> Stored items:
╭──

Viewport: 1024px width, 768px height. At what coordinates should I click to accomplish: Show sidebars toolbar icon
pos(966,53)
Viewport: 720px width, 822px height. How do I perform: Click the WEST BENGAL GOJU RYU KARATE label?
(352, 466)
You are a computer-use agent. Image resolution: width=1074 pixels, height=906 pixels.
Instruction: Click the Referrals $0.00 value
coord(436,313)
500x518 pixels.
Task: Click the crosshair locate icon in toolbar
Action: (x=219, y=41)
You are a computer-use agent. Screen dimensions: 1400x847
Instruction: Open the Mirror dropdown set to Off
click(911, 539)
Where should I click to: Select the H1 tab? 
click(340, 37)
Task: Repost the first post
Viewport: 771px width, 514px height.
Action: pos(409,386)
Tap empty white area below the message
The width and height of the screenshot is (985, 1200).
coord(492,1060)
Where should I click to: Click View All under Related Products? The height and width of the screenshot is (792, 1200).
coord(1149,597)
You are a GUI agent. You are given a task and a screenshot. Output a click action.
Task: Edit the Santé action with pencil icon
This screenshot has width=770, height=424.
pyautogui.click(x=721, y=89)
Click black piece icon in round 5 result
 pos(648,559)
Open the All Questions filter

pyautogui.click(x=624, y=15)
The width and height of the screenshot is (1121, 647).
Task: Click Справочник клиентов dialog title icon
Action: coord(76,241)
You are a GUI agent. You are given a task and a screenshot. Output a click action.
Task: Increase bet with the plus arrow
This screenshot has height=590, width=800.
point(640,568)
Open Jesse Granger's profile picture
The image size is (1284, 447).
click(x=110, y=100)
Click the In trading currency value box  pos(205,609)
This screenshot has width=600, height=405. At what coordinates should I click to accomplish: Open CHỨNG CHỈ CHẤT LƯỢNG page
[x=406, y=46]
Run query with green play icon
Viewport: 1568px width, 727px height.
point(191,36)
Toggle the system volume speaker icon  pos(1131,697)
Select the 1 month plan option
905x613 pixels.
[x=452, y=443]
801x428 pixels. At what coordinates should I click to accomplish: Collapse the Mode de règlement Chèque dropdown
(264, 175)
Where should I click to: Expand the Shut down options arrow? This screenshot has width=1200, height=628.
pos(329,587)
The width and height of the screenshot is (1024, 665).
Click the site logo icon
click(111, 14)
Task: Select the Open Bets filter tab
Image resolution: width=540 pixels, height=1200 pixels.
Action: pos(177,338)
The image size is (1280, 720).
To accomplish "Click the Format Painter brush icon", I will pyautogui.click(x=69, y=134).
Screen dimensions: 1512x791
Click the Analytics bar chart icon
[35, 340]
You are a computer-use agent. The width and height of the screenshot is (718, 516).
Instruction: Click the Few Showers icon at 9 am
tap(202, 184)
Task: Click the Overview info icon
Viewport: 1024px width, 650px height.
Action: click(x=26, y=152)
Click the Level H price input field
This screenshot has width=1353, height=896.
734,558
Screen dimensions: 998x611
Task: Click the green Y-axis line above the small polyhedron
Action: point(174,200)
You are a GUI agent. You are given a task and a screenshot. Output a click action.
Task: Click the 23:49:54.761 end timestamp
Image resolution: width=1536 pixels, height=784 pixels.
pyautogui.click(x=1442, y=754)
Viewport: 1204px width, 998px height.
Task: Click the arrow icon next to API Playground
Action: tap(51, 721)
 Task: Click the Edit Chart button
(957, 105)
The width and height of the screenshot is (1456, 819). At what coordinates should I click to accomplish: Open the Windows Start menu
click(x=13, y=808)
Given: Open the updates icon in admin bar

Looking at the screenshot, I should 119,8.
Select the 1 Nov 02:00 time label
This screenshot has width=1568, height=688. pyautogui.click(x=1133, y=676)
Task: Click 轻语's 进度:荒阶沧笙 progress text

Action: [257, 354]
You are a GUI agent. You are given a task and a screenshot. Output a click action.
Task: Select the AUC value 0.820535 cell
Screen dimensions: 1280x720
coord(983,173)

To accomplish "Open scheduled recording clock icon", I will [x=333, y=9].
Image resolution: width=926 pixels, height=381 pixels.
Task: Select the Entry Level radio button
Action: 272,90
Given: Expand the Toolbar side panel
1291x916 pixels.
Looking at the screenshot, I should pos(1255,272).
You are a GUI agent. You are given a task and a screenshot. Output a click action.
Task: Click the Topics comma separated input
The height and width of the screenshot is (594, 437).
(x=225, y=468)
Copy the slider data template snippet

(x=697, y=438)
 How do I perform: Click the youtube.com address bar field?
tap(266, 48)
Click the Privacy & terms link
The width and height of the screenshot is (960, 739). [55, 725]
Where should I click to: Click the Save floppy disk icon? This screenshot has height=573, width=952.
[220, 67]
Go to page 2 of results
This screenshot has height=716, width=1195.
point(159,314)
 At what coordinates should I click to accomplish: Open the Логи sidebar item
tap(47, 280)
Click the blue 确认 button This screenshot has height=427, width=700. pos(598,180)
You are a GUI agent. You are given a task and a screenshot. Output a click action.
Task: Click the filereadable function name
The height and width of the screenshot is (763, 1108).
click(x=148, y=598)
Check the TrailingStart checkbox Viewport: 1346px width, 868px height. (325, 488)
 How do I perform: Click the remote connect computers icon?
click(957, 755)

╰──

> Exercise instructions: Take the records above and return, word for word, only the lines that fall from the line with "Instruction: Open the" to the line with "The image size is (1280, 720).", both of them included.

> Answer space:
Instruction: Open the Mirror dropdown set to Off
click(911, 539)
Where should I click to: Select the H1 tab? 
click(340, 37)
Task: Repost the first post
Viewport: 771px width, 514px height.
Action: pos(409,386)
Tap empty white area below the message
The width and height of the screenshot is (985, 1200).
coord(492,1060)
Where should I click to: Click View All under Related Products? The height and width of the screenshot is (792, 1200).
coord(1149,597)
You are a GUI agent. You are given a task and a screenshot. Output a click action.
Task: Edit the Santé action with pencil icon
This screenshot has width=770, height=424.
pyautogui.click(x=721, y=89)
Click black piece icon in round 5 result
 pos(648,559)
Open the All Questions filter

pyautogui.click(x=624, y=15)
The width and height of the screenshot is (1121, 647).
Task: Click Справочник клиентов dialog title icon
Action: coord(76,241)
You are a GUI agent. You are given a task and a screenshot. Output a click action.
Task: Increase bet with the plus arrow
This screenshot has height=590, width=800.
point(640,568)
Open Jesse Granger's profile picture
The image size is (1284, 447).
click(x=110, y=100)
Click the In trading currency value box  pos(205,609)
This screenshot has width=600, height=405. At what coordinates should I click to accomplish: Open CHỨNG CHỈ CHẤT LƯỢNG page
[x=406, y=46]
Run query with green play icon
Viewport: 1568px width, 727px height.
point(191,36)
Toggle the system volume speaker icon  pos(1131,697)
Select the 1 month plan option
905x613 pixels.
[x=452, y=443]
801x428 pixels. At what coordinates should I click to accomplish: Collapse the Mode de règlement Chèque dropdown
(264, 175)
Where should I click to: Expand the Shut down options arrow? This screenshot has width=1200, height=628.
pos(329,587)
The width and height of the screenshot is (1024, 665).
Click the site logo icon
click(111, 14)
Task: Select the Open Bets filter tab
Image resolution: width=540 pixels, height=1200 pixels.
Action: pos(177,338)
The image size is (1280, 720).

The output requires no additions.